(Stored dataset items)
== Segment start ==

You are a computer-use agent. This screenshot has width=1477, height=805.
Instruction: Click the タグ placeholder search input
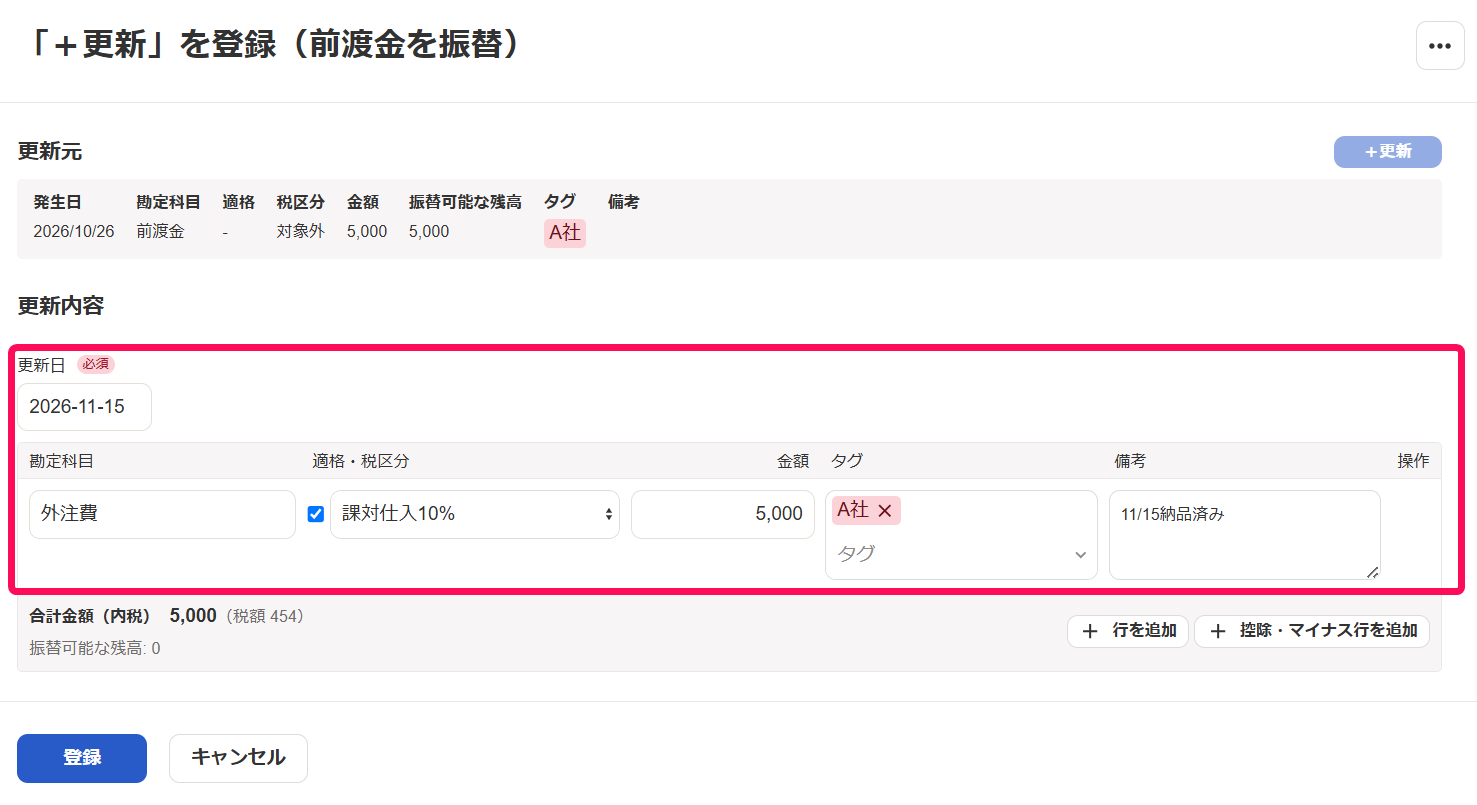tap(950, 554)
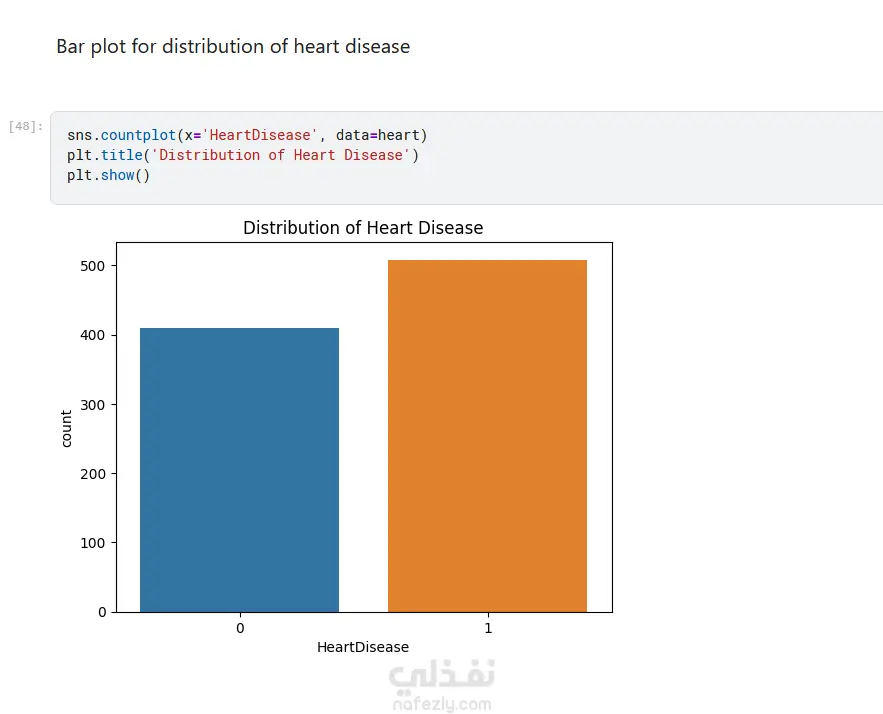Click the 'HeartDisease' x-axis label below chart
This screenshot has height=714, width=883.
pyautogui.click(x=363, y=647)
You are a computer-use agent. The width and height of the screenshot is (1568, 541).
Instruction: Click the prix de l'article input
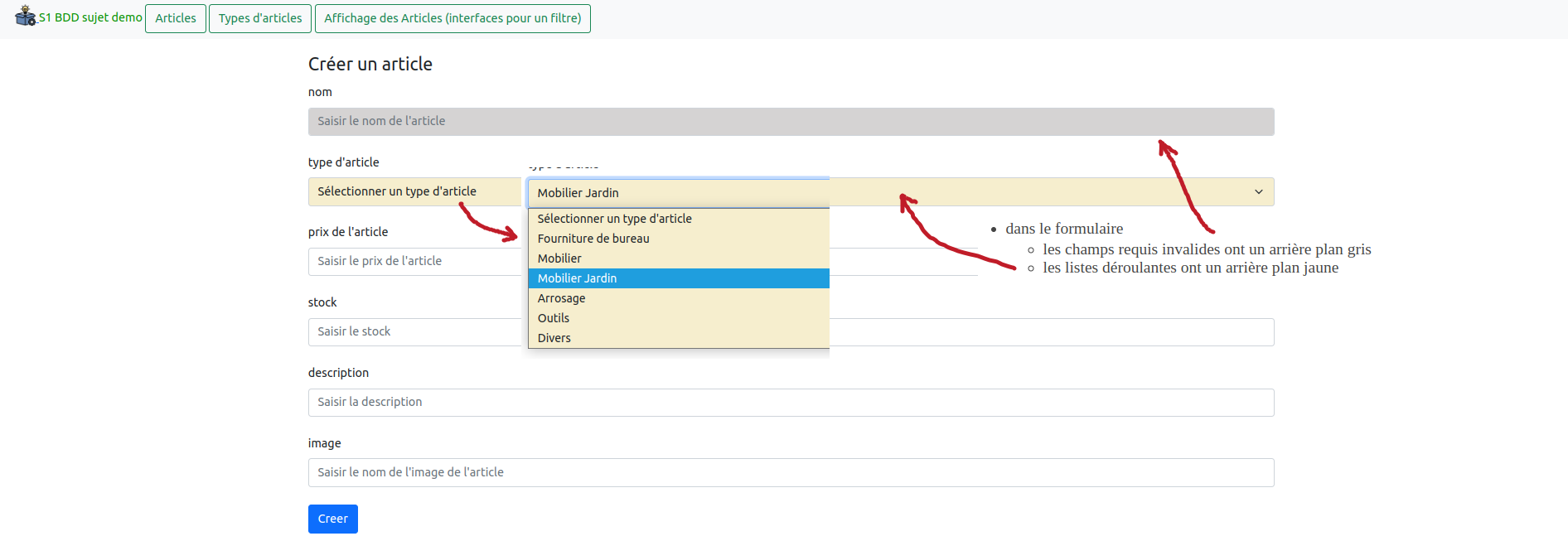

== Segment end ==

What must be returned is a bare number, the count of lines in the entries holding the string "agent".

2